Rosetta Lee Challenges Community to Recognize Their Biases

Rosetta Lee, teacher, and outreach specialist at the Seattle Girl’s School, recently spoke at assembly, focusing on implicit and unconscious bias in everyday life. She has been a diversity speaker and trainer since 2004, working with a variety of topics including cross-cultural communication, identity development, gender and sexuality diversity, and bias. In a short video with the National Association of Independent Schools, Rosetta speaks about the importance of her diversity work.

Rosetta started assembly by, pointing out that in over a decade of conducting training, she has mostly encountered people with a desire to do good. They want to be inclusive, kind, and fair. The problem comes when they have to evaluate how perceptive and fair-minded, they actually are. The human mind takes in millions of pieces of information at any moment, but cannot actively process all of it, so it ends up taking mental shortcuts, she explained. The brain also makes assumptions based on certain associations, which can lead to biases. Rosetta illustrated twenty different cognitive biases that mess with our decision making and behavior.

Rosetta moved on from the general category of unconscious bias, which includes all types of judgments, to implicit bias against individuals or demographic groups. She defined implicit bias as “a preference for or against a person or group of people that operates on a subconscious level.” One way to find out your implicit biases is to take the implicit association test. While the test cannot predict an individual’s choices based on their biases, it is more predictive of how groups make decisions.

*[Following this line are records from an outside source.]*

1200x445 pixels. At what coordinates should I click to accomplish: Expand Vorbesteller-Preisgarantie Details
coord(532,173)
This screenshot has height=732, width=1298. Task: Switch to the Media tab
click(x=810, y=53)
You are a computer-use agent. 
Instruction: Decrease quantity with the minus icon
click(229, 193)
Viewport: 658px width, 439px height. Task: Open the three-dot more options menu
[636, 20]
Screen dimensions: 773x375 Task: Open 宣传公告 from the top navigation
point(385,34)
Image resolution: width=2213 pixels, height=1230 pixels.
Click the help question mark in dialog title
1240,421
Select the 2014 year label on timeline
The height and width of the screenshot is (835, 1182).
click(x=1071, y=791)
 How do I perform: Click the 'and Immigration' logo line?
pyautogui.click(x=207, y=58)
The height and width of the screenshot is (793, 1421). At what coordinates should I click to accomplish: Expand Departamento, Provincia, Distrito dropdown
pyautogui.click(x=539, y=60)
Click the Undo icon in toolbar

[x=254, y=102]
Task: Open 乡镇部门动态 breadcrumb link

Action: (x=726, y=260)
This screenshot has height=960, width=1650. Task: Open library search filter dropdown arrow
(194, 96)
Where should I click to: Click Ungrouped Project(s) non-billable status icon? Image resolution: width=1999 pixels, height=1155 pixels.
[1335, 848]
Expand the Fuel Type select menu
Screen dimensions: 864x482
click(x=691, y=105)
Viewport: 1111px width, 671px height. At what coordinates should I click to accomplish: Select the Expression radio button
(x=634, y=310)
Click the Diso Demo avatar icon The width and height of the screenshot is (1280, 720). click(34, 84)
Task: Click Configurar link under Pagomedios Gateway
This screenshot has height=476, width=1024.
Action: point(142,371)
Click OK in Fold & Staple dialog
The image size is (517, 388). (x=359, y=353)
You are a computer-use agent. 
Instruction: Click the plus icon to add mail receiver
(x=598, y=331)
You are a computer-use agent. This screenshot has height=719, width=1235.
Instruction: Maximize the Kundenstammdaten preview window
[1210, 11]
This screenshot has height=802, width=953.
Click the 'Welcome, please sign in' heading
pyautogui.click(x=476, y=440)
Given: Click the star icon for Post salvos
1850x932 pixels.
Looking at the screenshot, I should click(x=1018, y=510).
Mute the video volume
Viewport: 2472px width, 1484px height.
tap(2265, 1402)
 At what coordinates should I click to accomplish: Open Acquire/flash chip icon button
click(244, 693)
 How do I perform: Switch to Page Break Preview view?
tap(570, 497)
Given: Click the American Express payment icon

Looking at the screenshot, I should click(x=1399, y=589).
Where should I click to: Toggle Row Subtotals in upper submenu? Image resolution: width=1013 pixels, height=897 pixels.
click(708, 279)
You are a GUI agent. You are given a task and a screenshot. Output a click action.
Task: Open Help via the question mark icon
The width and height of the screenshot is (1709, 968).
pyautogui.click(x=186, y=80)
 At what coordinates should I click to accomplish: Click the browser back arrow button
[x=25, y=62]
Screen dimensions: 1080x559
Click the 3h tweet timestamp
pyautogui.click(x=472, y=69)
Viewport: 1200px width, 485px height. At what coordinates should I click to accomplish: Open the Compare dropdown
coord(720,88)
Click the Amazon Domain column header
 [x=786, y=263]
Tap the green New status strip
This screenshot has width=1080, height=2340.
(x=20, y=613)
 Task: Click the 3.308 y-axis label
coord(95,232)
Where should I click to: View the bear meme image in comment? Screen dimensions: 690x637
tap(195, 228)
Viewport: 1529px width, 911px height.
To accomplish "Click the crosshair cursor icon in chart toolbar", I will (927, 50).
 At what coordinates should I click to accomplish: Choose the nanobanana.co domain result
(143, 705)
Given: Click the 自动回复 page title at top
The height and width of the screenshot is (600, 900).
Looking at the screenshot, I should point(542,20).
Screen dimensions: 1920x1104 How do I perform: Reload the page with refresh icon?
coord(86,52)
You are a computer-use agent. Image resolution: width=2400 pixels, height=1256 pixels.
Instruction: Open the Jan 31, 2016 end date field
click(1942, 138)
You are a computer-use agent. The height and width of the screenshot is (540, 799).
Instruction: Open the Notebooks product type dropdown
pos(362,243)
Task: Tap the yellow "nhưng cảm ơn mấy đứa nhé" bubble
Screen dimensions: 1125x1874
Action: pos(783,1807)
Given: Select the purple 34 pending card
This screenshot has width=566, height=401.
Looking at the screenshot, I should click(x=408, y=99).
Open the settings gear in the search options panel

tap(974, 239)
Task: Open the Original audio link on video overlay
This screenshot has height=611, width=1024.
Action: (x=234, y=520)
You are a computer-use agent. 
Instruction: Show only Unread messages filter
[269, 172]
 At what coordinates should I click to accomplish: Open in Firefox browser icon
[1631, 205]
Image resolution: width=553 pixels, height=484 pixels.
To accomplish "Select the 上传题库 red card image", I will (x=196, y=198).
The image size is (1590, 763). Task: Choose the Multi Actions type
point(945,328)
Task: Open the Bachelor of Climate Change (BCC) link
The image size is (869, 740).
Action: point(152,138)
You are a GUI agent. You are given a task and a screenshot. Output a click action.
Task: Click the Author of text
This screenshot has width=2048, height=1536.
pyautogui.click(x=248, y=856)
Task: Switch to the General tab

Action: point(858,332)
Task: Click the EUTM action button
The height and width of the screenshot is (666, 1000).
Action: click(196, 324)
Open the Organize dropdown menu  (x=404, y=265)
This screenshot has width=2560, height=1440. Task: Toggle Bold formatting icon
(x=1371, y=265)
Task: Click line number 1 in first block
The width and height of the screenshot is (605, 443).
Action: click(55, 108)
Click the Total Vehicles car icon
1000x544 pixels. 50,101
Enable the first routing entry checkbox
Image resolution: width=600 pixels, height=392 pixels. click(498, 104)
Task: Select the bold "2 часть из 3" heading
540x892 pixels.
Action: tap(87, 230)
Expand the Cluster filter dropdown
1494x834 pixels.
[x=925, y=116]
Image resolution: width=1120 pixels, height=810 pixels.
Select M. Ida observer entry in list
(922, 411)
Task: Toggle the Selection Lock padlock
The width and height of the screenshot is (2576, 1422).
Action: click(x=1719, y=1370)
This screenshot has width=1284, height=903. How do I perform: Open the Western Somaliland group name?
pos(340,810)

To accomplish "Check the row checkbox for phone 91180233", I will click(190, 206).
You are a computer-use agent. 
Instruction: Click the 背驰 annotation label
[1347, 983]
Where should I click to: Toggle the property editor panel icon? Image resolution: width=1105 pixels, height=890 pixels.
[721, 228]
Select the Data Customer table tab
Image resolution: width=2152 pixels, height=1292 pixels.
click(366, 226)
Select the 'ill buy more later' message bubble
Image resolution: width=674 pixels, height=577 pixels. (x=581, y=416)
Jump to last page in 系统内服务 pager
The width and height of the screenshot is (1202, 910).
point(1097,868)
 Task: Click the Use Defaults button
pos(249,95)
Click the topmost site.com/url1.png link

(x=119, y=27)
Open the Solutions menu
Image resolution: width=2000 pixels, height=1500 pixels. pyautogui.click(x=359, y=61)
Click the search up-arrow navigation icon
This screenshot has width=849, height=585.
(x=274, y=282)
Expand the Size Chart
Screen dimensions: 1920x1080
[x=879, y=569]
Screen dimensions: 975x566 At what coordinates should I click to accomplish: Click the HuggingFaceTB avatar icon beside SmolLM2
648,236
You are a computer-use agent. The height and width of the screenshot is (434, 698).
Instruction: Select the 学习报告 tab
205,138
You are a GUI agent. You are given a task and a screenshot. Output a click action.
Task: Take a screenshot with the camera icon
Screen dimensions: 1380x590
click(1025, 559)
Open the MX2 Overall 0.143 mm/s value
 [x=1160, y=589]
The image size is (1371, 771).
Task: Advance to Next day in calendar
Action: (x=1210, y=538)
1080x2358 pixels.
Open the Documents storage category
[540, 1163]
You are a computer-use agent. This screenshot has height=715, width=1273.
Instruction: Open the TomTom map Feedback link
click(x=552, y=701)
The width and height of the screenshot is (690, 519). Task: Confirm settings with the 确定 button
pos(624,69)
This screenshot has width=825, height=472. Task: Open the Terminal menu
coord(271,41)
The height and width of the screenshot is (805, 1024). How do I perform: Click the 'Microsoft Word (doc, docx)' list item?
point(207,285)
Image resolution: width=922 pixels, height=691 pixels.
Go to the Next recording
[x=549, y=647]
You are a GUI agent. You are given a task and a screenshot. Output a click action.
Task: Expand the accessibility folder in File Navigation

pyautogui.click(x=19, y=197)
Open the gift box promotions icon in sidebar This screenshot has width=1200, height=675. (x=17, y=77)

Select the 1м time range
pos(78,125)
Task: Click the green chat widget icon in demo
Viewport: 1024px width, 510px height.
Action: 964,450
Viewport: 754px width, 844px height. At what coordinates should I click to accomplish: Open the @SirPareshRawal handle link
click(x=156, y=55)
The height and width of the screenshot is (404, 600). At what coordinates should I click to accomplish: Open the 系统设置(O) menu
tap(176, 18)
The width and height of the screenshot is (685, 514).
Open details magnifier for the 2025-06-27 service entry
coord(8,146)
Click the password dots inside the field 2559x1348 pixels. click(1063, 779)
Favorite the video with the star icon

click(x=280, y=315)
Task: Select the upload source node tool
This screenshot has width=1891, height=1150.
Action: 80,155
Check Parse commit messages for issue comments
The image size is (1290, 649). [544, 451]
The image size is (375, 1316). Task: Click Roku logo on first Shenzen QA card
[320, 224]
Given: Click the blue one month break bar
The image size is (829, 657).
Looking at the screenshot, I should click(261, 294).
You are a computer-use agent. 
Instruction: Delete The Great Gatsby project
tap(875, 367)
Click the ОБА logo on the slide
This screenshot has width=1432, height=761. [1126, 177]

Rosetta reflected on this stating, “that ‘aha!’ moment gave me motivation to think about where this comes from, do I want this to be persistent, and how might it affect my behaviors.” The test is useful in identifying biases that you don’t want to affect your life. She added, “Instead of asking myself ‘do I have biases?’ I started to ask ‘which biases?’ and ‘to what degree do they show up in my life and in my actions?’ The reality is that the research shows that implicit and unconscious bias affects so many outcomes.”

After outlining common implicit biases, Rosetta presented the question, “what can we do?” The first step is accepting our biases. She proclaimed, “We move away from this idea that good people don’t have biases. I think that good people actually do something about their biases. In those moments when judgment is quick or when it’s easy to leap to conclusions we have to slow down and go, ‘Why might somebody be doing this?’ or, ‘If I or another person was doing the same thing how might I interpret it? All of these things are important before we jump to conclusions.”

She ended by noting, “For me, it’s this idea of moving from our professed values to our lived values.” She continued by urging others to do what they can by actively challenging those stereotypes, actively working to build relationships, and actively working to make sure that our community is the welcoming, fair, and kind one that we want it to be.”